RAND Book Proposes Ways to Improve Government Performance
January 11, 2005
A new RAND Corporation book says the federal government could be more effective and efficient by organizing agencies on the basis of their missions and unique functions—and then developing structural improvements and policies best tailored to individual agency needs.
The report calls for changes in the way senior federal officials are nominated by the president and confirmed by the Senate, and the way other employees are hired, paid, and given performance incentives. It also calls on individual federal agencies to tailor their organizational structures, policies, and leadership development programs to individual agency needs.
Addressing some of the most urgent problems facing the U.S. government, the new book analyzes chronic government problems: structures that don’t match missions, broken systems for finding and grooming leaders, and incentives that aren’t driven by performance.
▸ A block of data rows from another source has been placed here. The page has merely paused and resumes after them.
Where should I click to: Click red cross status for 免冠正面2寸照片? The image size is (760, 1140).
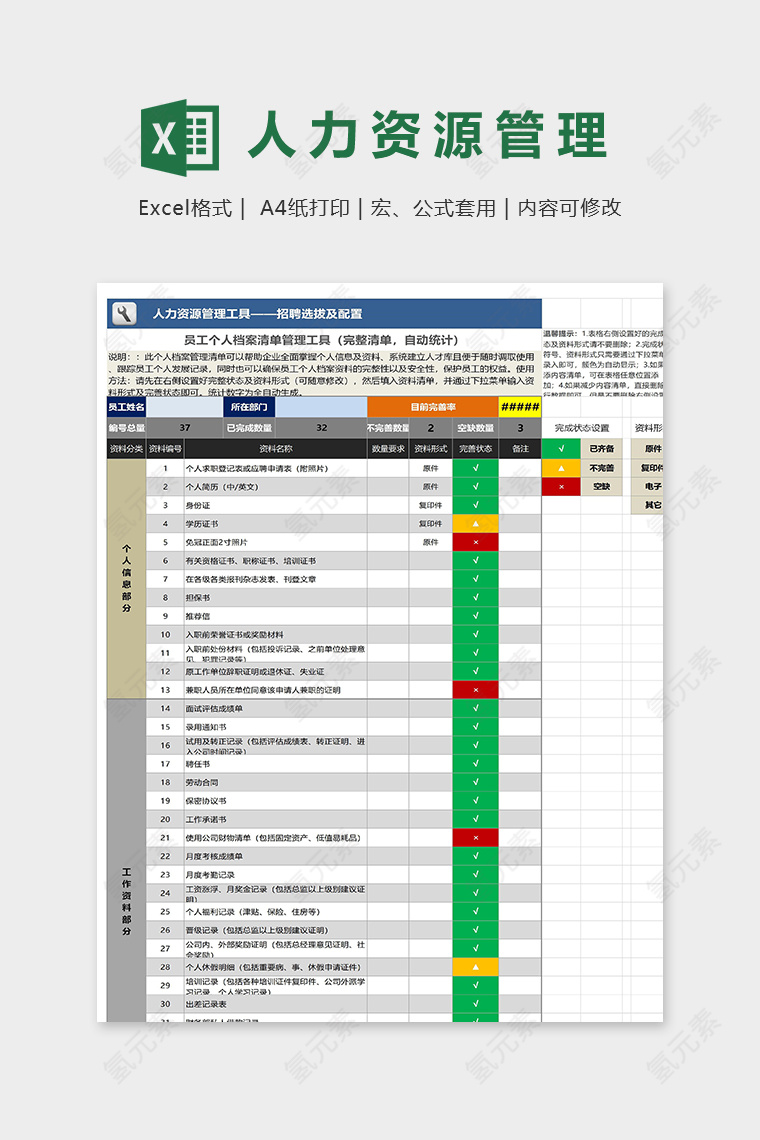pos(476,542)
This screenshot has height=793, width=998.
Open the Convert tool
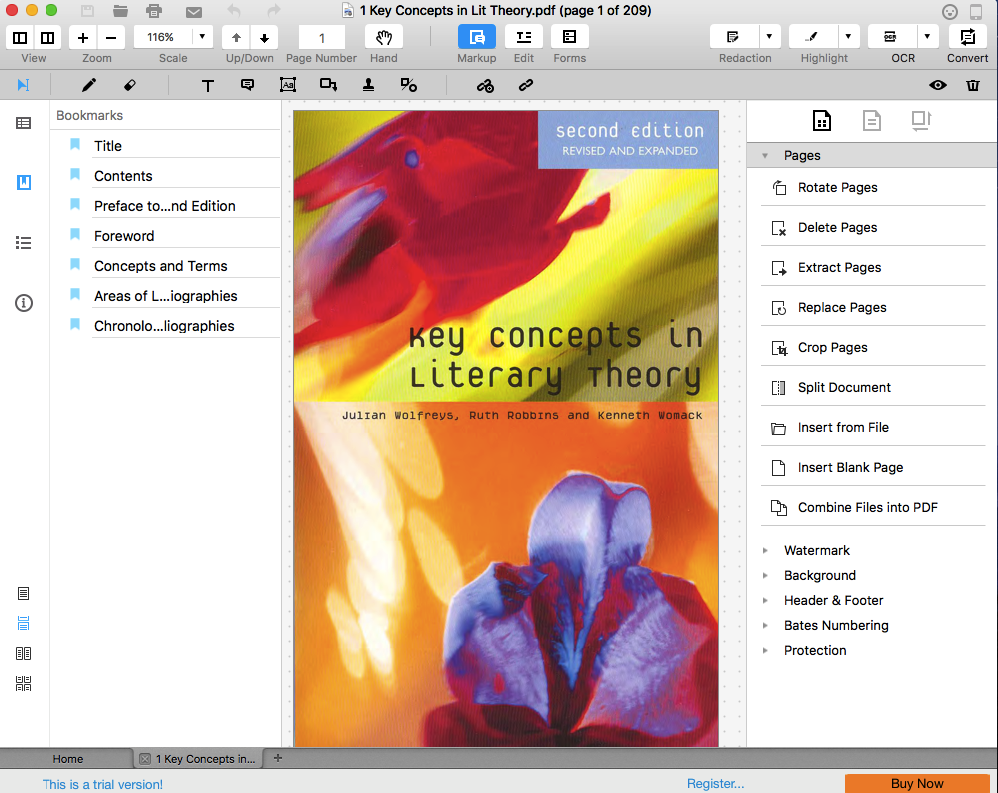coord(967,37)
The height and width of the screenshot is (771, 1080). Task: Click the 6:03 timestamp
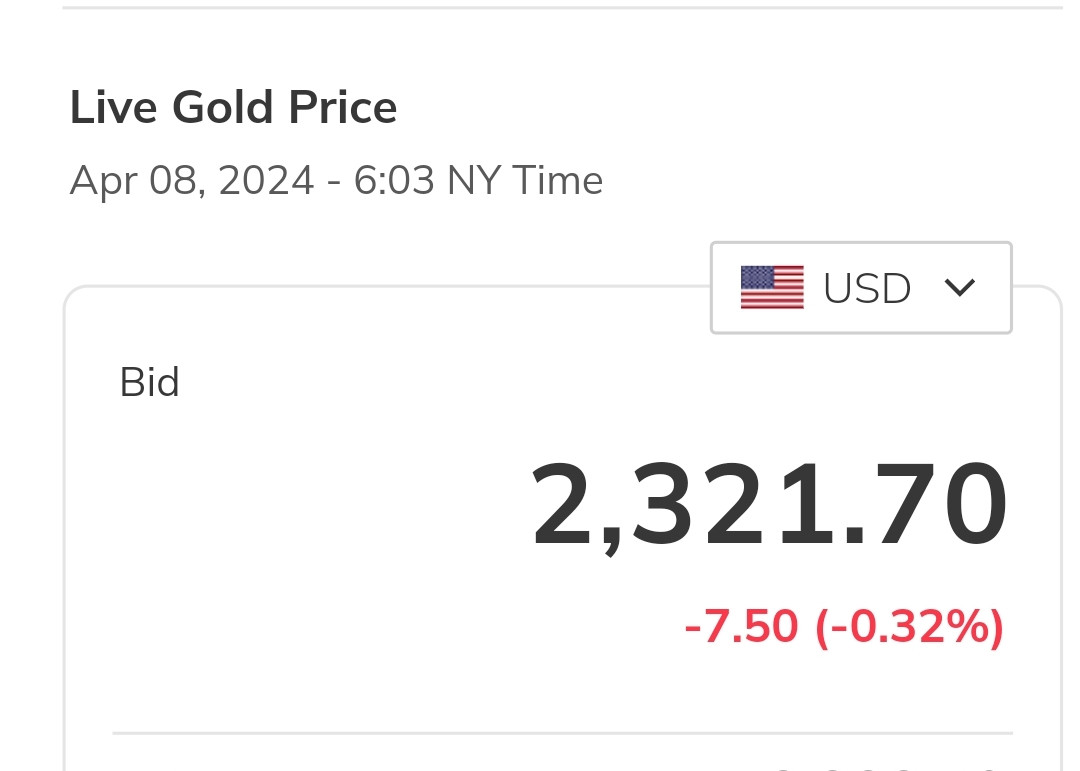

“Fundamental reorganization of the federal government is urgently needed to improve its capacity for coherent design and efficient implementation of public policy,” according to the RAND book, titled “High-Performance Government: Structures, Leadership, Incentives.”
“The government leadership crisis requires immediate changes in the entry process for top leaders and the long-term development of a highly-skilled federal management corps,” the book says. “The federal workforce must be reshaped and the systems that support it must be rooted in new personnel management principles that ensure much higher levels of government performance.”
The book is a collection of essays by RAND researchers that provide an outline for government reforms and improved management based on lessons learned from past government successes. Essays call for reforms in the national security system, foreign aid, counterterrorism efforts, the welfare system, and public-private partnerships. The report also advocates performance-driven schools.
The essays say that:
- Federal agencies should be organized and streamlined according to the requirements of their missions, with each task and goal tailored to serve an agency’s mission. Agencies should be comprised of subunits grouped together to promote coordination, limit redundancies, increase accountability, and spark other improvements.
- The process under which the president nominates and the Senate confirms senior federal officials needs to be streamlined, accelerated and made less costly to better identify and attract the best candidates. A senior group of advisors from the executive and legislative branches should provide leadership and guidance throughout each stage of the presidential appointment process. This group should help develop and implement improvements, monitor progress and measure results.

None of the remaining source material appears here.